Accuracy, repeatability, and interplatform reproducibility of T 1 quantification methods used for DCE-MRI: Results from a multicenter phantom study.

Purpose: To determine the in vitro accuracy, test-retest repeatability, and interplatform reproducibility of T ₁ quantification protocols used for dynamic contrast-enhanced MRI at 1.5 and 3 T.
Methods: A T ₁ phantom with 14 samples was imaged at eight centers with a common inversion-recovery spin-echo (IR-SE) protocol and a variable flip angle (VFA) protocol using seven flip angles, as well as site-specific protocols (VFA with different flip angles, variable repetition time, proton density, and Look-Locker inversion recovery). Factors influencing the accuracy (deviation from reference NMR T ₁ measurements) and repeatability were assessed using general linear mixed models. Interplatform reproducibility was assessed using coefficients of variation.
Results: For the common IR-SE protocol, accuracy (median error across platforms = 1.4-5.5%) was influenced predominantly by T ₁ sample (P < 10 ^-6 ), whereas test-retest repeatability (median error = 0.2-8.3%) was influenced by the scanner (P < 10 ^-6 ). For the common VFA protocol, accuracy (median error = 5.7-32.2%) was influenced by field strength (P = 0.006), whereas repeatability (median error = 0.7-25.8%) was influenced by the scanner (P < 0.0001). Interplatform reproducibility with the common VFA was lower at 3 T than 1.5 T (P = 0.004), and lower than that of the common IR-SE protocol (coefficient of variation 1.5T: VFA/IR-SE = 11.13%/8.21%, P = 0.028; 3 T: VFA/IR-SE = 22.87%/5.46%, P = 0.001). Among the site-specific protocols, Look-Locker inversion recovery and VFA (2-3 flip angles) protocols showed the best accuracy and repeatability (errors < 15%).

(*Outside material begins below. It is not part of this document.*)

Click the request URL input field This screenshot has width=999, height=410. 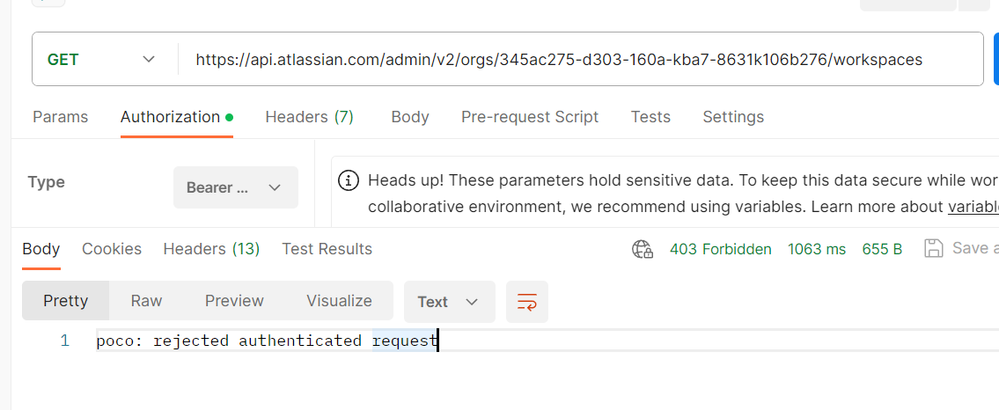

Conclusions: The VFA protocols with 2 to 3 flip angles optimized for different applications achieved acceptable balance of extensive spatial coverage, accuracy, and repeatability in T ₁ quantification (errors < 15%). Further optimization in terms of flip-angle choice for each tissue application, and the use of B ₁ correction, are needed to improve the robustness of VFA protocols for T ₁ mapping. Magn Reson Med 79:2564-2575, 2018. © 2017 International Society for Magnetic Resonance in Medicine.
(© 2017 International Society for Magnetic Resonance in Medicine.)